**** RECORDS TO USE

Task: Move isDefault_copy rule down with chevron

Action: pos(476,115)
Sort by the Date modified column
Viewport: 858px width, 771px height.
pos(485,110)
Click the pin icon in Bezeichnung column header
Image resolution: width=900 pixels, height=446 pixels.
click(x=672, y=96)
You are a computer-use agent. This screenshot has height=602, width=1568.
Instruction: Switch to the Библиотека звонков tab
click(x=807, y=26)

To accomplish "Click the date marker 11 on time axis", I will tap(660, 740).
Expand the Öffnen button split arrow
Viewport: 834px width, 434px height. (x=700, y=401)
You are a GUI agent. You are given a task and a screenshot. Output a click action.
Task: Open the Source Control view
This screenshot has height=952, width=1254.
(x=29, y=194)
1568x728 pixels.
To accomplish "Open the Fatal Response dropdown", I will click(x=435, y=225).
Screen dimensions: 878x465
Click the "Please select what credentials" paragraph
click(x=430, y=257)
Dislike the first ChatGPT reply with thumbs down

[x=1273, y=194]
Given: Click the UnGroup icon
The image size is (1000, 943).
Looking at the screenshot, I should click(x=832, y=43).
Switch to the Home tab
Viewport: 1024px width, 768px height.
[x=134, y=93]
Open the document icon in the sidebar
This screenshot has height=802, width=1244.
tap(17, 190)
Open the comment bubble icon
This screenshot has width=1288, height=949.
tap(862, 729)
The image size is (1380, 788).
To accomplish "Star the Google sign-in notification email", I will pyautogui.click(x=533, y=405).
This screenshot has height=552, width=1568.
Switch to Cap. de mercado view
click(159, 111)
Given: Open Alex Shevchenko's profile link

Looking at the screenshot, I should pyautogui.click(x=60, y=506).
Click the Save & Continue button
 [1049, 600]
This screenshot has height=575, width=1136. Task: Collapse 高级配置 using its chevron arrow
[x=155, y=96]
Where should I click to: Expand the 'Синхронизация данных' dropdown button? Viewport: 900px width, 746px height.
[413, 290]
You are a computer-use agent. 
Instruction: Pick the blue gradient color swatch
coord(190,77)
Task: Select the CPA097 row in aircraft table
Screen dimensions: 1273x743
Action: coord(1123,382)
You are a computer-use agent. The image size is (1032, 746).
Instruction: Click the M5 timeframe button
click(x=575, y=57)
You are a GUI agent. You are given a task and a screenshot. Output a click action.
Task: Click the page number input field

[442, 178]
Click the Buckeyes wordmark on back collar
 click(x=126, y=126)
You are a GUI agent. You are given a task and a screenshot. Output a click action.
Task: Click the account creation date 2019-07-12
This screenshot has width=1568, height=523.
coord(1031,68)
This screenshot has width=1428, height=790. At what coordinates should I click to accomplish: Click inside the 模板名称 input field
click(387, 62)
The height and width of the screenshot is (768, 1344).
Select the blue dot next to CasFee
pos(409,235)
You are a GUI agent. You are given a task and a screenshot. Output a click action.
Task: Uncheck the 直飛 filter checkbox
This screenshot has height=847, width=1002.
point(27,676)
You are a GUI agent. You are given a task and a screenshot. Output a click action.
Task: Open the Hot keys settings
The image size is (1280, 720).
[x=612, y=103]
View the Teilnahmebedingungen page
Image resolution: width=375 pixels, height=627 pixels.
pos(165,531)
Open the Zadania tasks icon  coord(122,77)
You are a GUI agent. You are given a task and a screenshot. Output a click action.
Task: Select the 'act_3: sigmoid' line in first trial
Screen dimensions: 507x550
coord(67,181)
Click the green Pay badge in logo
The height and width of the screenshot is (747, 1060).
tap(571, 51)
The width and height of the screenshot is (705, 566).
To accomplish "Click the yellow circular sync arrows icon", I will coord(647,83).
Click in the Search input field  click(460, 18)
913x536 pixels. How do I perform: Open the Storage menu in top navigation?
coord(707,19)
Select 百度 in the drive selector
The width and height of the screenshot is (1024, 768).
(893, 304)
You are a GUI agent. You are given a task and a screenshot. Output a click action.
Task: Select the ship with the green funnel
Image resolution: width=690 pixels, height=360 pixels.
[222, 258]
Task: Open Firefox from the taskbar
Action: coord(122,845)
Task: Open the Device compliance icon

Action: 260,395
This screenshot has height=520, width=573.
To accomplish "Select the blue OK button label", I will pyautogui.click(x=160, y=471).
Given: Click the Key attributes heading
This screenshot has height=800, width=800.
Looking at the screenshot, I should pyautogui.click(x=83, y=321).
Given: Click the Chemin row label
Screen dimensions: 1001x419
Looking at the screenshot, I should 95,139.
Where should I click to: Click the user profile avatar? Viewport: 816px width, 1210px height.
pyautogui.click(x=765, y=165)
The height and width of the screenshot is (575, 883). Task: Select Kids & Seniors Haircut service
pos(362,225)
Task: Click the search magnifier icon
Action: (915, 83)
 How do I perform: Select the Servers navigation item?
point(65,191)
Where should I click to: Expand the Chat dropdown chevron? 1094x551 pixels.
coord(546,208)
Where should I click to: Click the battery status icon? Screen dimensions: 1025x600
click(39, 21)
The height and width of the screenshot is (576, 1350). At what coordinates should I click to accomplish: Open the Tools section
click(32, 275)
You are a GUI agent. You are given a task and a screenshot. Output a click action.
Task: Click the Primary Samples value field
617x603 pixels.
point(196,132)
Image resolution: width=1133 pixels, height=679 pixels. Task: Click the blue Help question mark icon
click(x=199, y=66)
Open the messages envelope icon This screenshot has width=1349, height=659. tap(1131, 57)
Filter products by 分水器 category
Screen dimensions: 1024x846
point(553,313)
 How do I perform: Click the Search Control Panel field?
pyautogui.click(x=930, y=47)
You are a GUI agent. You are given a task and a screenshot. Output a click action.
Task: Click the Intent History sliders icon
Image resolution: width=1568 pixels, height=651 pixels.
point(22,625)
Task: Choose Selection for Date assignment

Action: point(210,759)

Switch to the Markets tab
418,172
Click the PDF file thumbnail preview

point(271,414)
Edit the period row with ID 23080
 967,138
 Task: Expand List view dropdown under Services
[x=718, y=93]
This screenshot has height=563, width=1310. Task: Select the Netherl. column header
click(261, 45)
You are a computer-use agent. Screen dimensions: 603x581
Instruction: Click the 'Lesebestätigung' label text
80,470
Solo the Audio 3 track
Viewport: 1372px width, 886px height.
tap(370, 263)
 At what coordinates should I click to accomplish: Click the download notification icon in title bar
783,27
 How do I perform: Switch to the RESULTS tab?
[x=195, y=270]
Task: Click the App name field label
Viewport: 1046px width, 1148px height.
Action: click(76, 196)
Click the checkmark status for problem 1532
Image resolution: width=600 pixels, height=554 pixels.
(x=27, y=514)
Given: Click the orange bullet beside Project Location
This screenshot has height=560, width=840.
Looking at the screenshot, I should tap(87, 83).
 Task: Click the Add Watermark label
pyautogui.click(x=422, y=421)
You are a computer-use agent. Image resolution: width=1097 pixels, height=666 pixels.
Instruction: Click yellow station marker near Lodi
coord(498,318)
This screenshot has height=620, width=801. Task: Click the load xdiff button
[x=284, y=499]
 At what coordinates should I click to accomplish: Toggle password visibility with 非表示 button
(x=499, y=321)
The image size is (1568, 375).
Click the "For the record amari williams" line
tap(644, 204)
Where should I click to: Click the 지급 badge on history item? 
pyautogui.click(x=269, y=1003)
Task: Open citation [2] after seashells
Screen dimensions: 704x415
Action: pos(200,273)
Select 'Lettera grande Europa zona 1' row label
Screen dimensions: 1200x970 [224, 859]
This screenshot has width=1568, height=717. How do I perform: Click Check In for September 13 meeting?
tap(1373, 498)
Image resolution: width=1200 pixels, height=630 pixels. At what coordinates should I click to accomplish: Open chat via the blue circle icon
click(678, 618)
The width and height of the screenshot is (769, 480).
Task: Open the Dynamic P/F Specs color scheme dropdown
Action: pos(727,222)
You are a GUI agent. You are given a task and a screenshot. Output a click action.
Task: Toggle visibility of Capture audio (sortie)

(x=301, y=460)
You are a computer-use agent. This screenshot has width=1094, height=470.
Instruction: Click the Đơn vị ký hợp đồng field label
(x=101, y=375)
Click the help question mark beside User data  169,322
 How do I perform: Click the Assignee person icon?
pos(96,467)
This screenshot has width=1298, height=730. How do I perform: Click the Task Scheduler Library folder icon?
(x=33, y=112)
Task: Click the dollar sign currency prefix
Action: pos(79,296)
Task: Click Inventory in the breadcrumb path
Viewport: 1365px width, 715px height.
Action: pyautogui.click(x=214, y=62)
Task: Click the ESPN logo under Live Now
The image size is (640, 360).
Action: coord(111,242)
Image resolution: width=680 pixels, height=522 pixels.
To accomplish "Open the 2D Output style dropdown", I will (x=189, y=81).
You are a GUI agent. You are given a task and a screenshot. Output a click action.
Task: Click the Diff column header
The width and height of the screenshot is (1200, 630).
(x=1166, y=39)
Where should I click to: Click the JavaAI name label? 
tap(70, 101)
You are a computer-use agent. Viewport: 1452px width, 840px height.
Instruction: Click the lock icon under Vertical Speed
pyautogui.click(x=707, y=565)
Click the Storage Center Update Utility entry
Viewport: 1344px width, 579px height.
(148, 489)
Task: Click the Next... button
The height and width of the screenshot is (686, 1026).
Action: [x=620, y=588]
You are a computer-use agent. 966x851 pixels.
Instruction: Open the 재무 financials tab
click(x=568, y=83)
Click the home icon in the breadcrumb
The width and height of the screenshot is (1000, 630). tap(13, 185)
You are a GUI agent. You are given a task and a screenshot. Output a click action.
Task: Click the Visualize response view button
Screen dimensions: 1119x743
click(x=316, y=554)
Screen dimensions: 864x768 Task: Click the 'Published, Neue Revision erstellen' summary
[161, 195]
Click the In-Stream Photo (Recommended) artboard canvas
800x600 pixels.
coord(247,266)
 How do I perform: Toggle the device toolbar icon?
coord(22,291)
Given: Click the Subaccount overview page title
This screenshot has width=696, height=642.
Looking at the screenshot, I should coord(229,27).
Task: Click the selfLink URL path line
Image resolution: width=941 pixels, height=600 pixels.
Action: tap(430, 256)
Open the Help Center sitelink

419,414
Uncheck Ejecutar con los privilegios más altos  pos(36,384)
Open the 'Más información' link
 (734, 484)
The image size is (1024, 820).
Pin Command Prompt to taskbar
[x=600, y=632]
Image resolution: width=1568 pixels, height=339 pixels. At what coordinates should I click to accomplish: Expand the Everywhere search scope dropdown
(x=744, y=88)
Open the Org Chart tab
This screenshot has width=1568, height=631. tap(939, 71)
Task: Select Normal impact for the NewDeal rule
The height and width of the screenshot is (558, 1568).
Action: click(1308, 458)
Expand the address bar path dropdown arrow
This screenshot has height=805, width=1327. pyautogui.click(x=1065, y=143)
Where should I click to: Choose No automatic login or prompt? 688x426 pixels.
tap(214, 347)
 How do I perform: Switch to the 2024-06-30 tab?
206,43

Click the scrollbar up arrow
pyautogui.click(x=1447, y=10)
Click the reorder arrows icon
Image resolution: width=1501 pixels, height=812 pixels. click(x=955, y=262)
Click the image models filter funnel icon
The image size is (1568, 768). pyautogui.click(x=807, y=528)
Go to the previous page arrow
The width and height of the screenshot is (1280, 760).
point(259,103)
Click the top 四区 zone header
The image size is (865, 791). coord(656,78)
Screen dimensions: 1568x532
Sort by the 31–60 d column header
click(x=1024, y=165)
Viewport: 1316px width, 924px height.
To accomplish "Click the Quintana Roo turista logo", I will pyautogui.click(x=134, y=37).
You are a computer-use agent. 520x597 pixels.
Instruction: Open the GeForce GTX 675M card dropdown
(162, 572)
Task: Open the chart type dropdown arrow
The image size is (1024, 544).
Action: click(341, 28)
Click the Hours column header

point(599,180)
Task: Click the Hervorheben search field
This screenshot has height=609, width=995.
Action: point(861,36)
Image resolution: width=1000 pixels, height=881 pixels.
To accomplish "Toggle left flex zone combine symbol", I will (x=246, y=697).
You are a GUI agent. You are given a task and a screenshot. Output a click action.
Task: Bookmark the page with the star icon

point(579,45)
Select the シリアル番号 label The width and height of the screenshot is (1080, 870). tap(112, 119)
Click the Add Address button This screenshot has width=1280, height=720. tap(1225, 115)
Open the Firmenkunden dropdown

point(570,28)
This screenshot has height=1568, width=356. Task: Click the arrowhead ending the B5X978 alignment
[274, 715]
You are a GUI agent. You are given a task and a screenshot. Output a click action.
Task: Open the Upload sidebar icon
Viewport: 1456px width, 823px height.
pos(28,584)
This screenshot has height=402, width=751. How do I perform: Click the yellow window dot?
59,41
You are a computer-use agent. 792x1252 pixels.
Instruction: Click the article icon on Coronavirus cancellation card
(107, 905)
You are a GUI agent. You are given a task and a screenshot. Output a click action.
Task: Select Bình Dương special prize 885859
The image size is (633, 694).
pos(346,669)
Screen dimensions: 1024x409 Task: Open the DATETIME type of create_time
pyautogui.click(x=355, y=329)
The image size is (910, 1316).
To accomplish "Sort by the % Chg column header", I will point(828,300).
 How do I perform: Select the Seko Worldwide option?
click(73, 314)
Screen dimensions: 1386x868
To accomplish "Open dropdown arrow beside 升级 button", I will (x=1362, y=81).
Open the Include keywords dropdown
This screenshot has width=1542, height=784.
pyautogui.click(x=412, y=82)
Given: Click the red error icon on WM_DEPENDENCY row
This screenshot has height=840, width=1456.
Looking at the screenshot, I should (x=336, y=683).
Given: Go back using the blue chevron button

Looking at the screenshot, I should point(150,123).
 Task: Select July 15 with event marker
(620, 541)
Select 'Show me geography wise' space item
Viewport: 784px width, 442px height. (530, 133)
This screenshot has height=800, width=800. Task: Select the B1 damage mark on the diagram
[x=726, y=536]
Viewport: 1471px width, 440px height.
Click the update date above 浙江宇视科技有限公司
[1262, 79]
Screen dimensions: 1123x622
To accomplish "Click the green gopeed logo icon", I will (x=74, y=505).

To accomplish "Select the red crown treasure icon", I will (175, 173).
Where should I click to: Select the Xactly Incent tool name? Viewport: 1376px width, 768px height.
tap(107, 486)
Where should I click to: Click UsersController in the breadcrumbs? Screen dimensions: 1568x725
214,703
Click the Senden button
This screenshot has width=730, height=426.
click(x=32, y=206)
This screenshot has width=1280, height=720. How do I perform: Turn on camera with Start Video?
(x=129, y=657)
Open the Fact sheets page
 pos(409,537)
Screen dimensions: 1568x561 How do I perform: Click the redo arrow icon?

********

**WORK ITEM:** Find the word "Uncheck" in the records. Copy every line it appears in.

**RESPONSE TO THIS TASK:**
Task: Uncheck the 直飛 filter checkbox
Uncheck Ejecutar con los privilegios más altos  pos(36,384)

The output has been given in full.